Normalization Issue

L2/04-094

Re:	Normalization Issue
From:	Mark Davis, Martin Duerst
Date:	2003-02-04

Issue

We just became aware of a problem with the language in definition D2 in the specification of UAX #15 Normalization Forms. Definition D2 defines what it means for a character to be blocked with the following text:

D2. In any character sequence beginning with a starter S, a character C is blocked from S if and only if there is some character B between S and C, and either B is a starter or it has the same combining class as C.

The implementations that were used to develop normalization, the original design, and sample code in UAX #15 and charlint are actually the following (the missing wording was a glitch that escaped examination):

D2'. In any character sequence beginning with a starter S, a character C is blocked from S if and only if there is some character B between S and C, and either B is a starter or it has the same or higher combining class as C.
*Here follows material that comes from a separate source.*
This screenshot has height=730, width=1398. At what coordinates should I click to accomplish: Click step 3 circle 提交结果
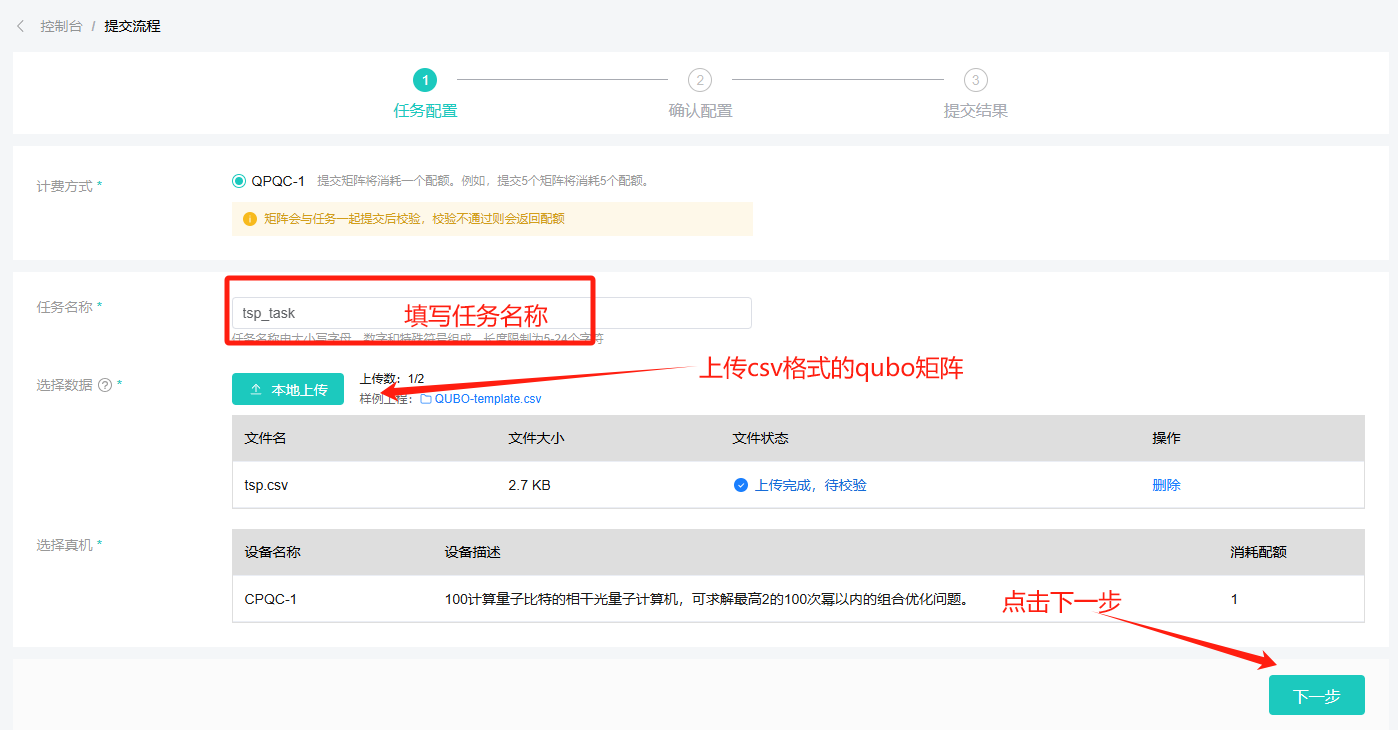975,80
The following table shows the difference between D2 and D2', where k and i are nonzero canonical combining classes (ccc).

Table 1: Differences
ccc(B)	ccc(C)	B blocks C?	Comments
0	0	irrelevant	impossible: B becomes S as soon as it is seen
0	k	irrelevant	impossible: B becomes S as soon as it is seen
i	0	yes	was no in D2
i	k = i	yes	avoids affecting ordering in both cases
i	k > i	no	allows combination in both cases
i	i > k	irrelevant	impossible after canonical reordering

Frequency of Occurrence

Fortunately, the difference between these is limited to sequences that should never occur in real data. The only situations where there is a difference is where there are two starters that would primary-combine, but happen to be separated by a non-starter. The two starters can only those in the table Double Starters (at the end of this document). An important feature about these combinations are that in well-formed text in any language, no non-starters will occur between the possible pairs of starter characters that primary combine. For example, one never sees the sequence:

U+1100 (ᄀ) HANGUL CHOSEONG KIYEOK + U+0300 (◌̀) COMBINING GRAVE ACCENT + U+1161 (ᅡ) HANGUL JUNGSEONG A

According to the old D2, the NFC form of this would be U+AC00 (가) HANGUL SYLLABLE GA + U+0300 (◌̀) COMBINING GRAVE ACCENT; that is, the second starter is not blocked from the first, and combines with it. D2' prevents this, and the NFC form stays the same.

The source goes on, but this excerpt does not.